Prospects for a sequence-based taxonomy of influenza A virus subtypes

Virus Evol. 2024 Aug 17;10(1):veae064. doi: 10.1093/ve/veae064. eCollection 2024.

Abstract

Hemagglutinin (HA) and neuraminidase (NA) proteins are the primary antigenic targets of influenza A virus (IAV) infections. IAV infections are generally classified into subtypes of HA and NA proteins, e.g. H3N2. Most of the known subtypes were originally defined by a lack of antibody cross-reactivity. However, genetic sequencing has played an increasingly important role in characterizing the evolving diversity of IAV. Novel subtypes have recently been described solely by their genetic sequences, and IAV infections are routinely subtyped by molecular assays, or the comparison of sequences to references.
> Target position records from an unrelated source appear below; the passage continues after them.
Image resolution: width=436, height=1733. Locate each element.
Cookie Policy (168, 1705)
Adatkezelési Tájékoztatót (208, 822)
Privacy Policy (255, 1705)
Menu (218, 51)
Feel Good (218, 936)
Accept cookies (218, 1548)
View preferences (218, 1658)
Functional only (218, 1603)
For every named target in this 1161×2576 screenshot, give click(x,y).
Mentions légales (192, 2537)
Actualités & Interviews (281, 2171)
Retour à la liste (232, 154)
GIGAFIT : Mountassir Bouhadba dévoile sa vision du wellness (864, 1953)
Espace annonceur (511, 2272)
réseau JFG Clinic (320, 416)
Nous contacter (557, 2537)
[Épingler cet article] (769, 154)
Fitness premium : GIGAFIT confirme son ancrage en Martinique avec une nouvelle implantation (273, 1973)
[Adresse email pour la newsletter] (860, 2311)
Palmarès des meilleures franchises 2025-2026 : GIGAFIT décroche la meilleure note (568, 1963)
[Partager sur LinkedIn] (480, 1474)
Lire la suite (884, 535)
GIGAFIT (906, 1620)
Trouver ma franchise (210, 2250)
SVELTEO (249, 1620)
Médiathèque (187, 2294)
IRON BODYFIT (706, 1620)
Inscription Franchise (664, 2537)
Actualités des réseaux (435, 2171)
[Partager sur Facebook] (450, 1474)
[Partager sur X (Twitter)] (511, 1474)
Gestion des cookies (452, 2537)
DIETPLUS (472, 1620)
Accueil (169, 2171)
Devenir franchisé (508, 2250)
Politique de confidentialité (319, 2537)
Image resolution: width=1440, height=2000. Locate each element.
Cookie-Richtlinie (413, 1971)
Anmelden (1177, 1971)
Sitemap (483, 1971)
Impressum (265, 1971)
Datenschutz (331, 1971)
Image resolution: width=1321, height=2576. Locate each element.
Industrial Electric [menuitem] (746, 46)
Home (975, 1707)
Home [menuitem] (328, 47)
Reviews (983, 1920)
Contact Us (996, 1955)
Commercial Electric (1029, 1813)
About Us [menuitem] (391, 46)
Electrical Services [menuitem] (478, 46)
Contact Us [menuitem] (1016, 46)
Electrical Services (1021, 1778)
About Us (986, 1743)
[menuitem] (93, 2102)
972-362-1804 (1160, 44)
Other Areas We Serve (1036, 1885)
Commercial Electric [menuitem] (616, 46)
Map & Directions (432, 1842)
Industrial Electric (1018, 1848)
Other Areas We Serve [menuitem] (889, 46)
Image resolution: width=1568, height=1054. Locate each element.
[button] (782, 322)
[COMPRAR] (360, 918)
In this study, I carry out a comparative analysis of all available IAV protein sequences in the Genbank database (over 1.1 million, reduced to 272,292 unique sequences prior to phylogenetic reconstruction) to determine whether the serologically defined subtypes can be reproduced with sequence-based criteria. I show that a robust genetic taxonomy of HA and NA subtypes can be obtained using a simple clustering method, namely, by progressively partitioning the phylogeny on its longest internal branches. However, this taxonomy also requires some amendments to the current nomenclature. For example, two IAV isolates from bats previously characterized as a divergent lineage of H9N2 should be separated into their own subtype. With the exception of these small and highly divergent lineages, the phylogenies relating each of the other six genomic segments do not support partitions into major subtypes.